Evlenecek olan eşlerin kendi aralarında İslami ilkeleri gözetmeden yapacak oldukları evlilik sözleşmeleri batıldır. Allah (cc)'ın koyduğu kuralları önemsemeden tağuti ölçülere göre evlenmek küfürdür. Tağuti ölçüleri redd ederek Allah (cc)'ın ölçlerine göre yapılacak evlilik sözleşmeleri mü'minlerden istenen ve beklenen tavırdır. Hem Allah (cc)'ın ölçülerini, hem de tağuti ölçüleri koruyarak yapılacak evlilik sözleşmeleri sonucunda şirk doğar, bu ise mü'minlere değil müşriklere özgüdür (12/106). Yine Allah (cc) bizim göğsümüzde biri Allah (cc) için diğeri de tağut için çarpan iki kalb yaratmamıştır (33/4). Hem Allah (cc)'ın yasalarına uyularak İslami evlilik akdi, hem de tağuti rejimlerin belediyelerinin evlendirme dairelerinde İsviçre Federal Mahkemeri'nden taklid edilerek alınan ve beşeri (tağuti) yasalar hükmünde olan Medeni Kanun gereği resmi evlilik akdi yapmak demek din ve dünya ayrımı yapmak demektir, laik bir anlayışa sahip olmak demektir, Allah (cc)'a ortak koşmak demektir. Çünkü nikah bir ibadettir (24/32), ibadetler ise sadece Allah (cc) için yapılır (12/40; 12/67), ibadetler konusunda Allah (cc)'tan başkasına hiçbir pay verilemez (18/110). Aynı şekilde, geleneksel kültürde yaygın olan ve adına "İmam Nikahı" denilen uygulama da İslam'da yoktur, sonradan ortaya çıkmıştır ve bid'attır. Nikah, evlenmek isteyen iki kişi (erkek ve kadın) arasında hukuki bir sözleşmedir, Allah (cc) adına yapılır. Sözleşmenin şartlarını evlenecek olan taraflar belirler. Yine icab ve kabul dediğimiz olgular da taraflar arasında söz-konusu olacaktır. Daru'l-İslam'da toplumun maslahatı gereği bu nikahı mü'minlerin emiri onaylayabilir. Fakat bu onaylama işini yapan emirin konumu kesinlikle bir ruhbanın, bir papazın ve onlardan taklid edilerek örf haline ge-tirilen resmi bir görevli olan imamın konumu gibi değildir.

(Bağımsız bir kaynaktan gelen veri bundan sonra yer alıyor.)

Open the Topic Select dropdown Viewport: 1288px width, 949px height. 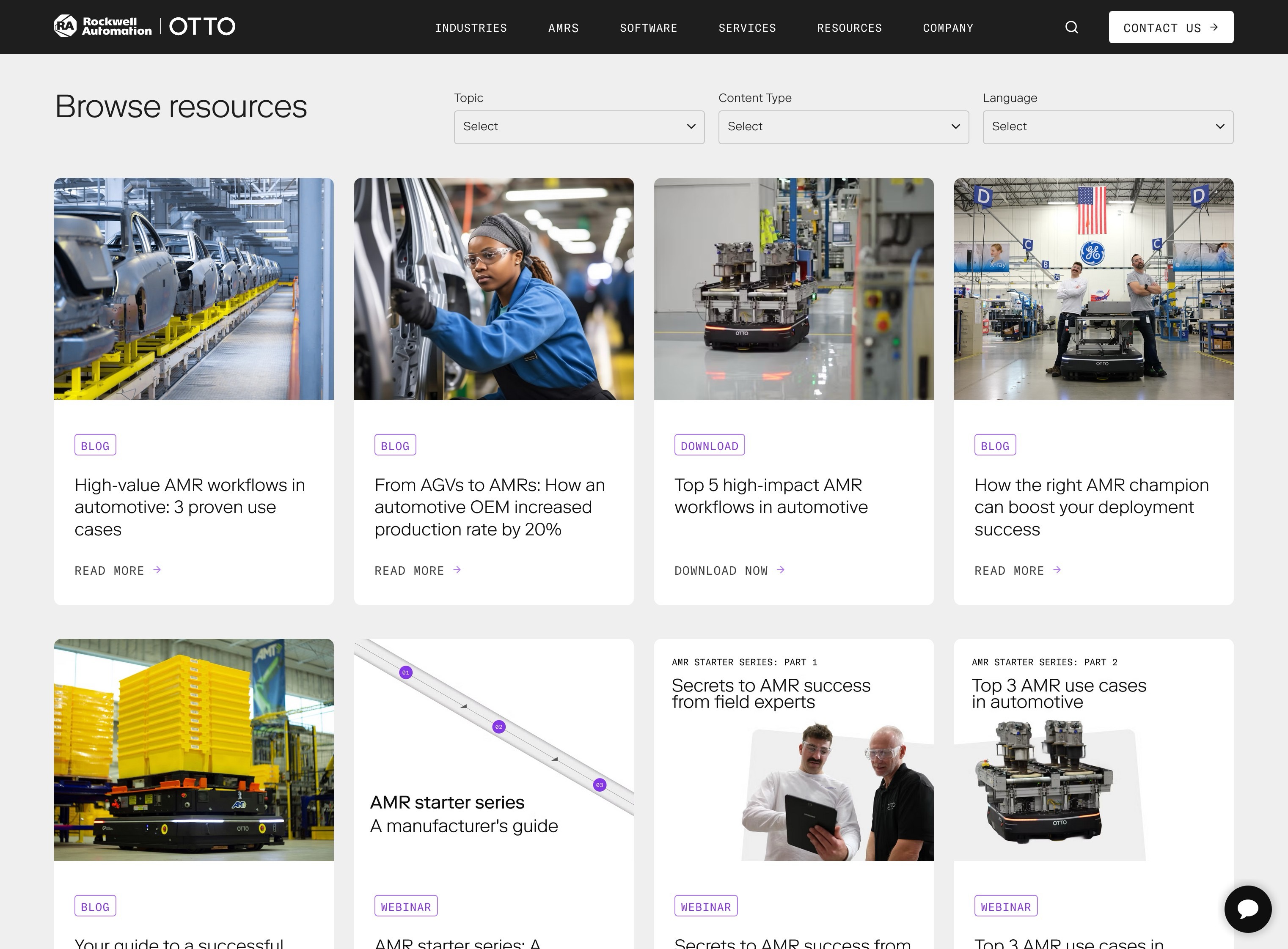tap(578, 127)
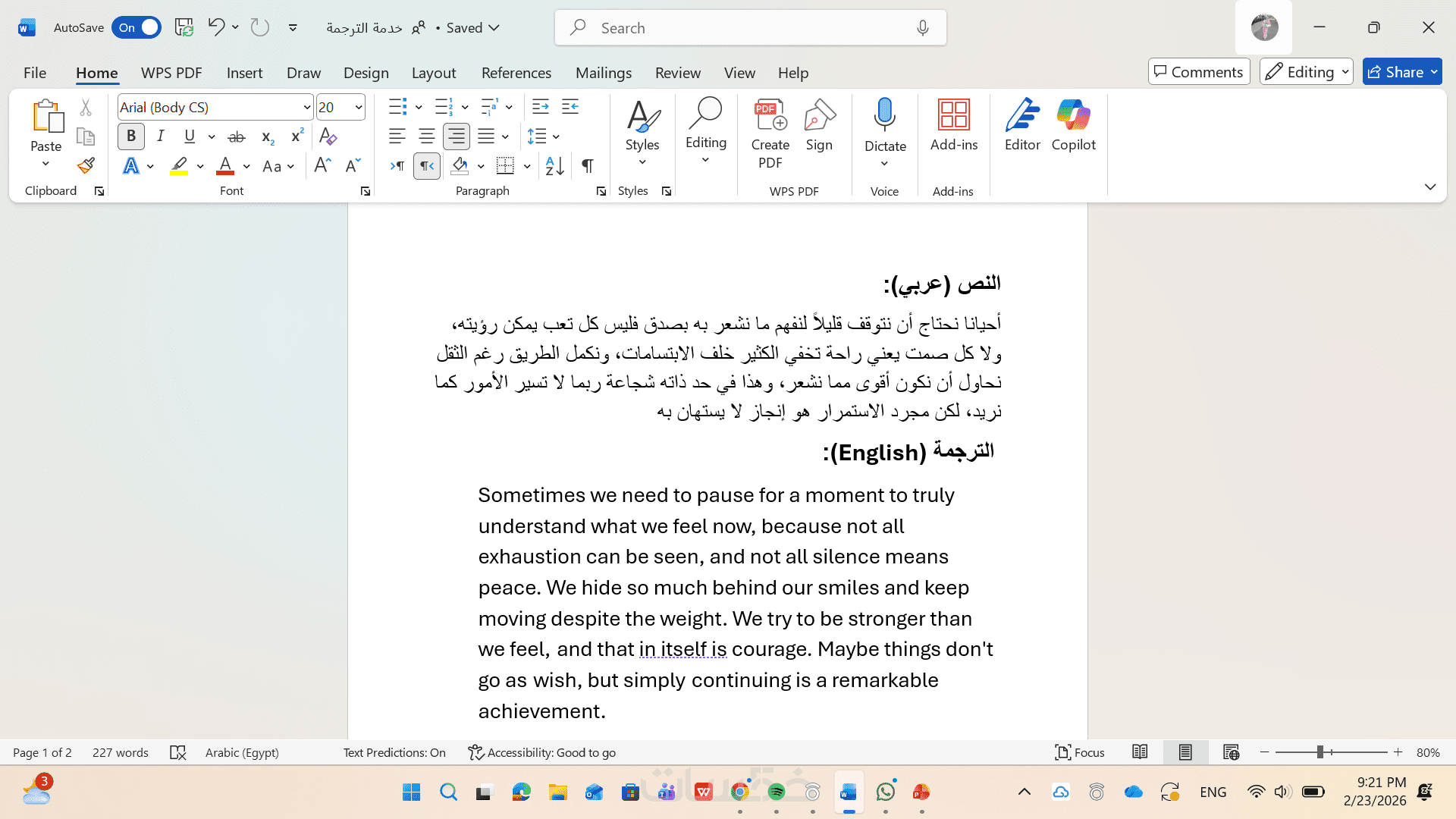Viewport: 1456px width, 819px height.
Task: Click the Comments button
Action: (x=1198, y=72)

Nikah sözleşmesi yapılırken erkeğin kadına mehir vermesi gerekir. Bu kadının erkek üzerindeki hakkıdır (2/236; 4/4). Mehir olarak kadına verilen malları (ve hediyeleri) boşanma sonrası geri almak haramdır (4/20-21). Cariyelerle evlenirken onlara da mehir vermek gerekir (4/25). Kız babası (müslüman veli) kızını evlendirirken damat adayından herhangi bir şekilde faydalanmak (başlık parası) isteyebilir; bu farz değil, caizdir (28/27-2Cool.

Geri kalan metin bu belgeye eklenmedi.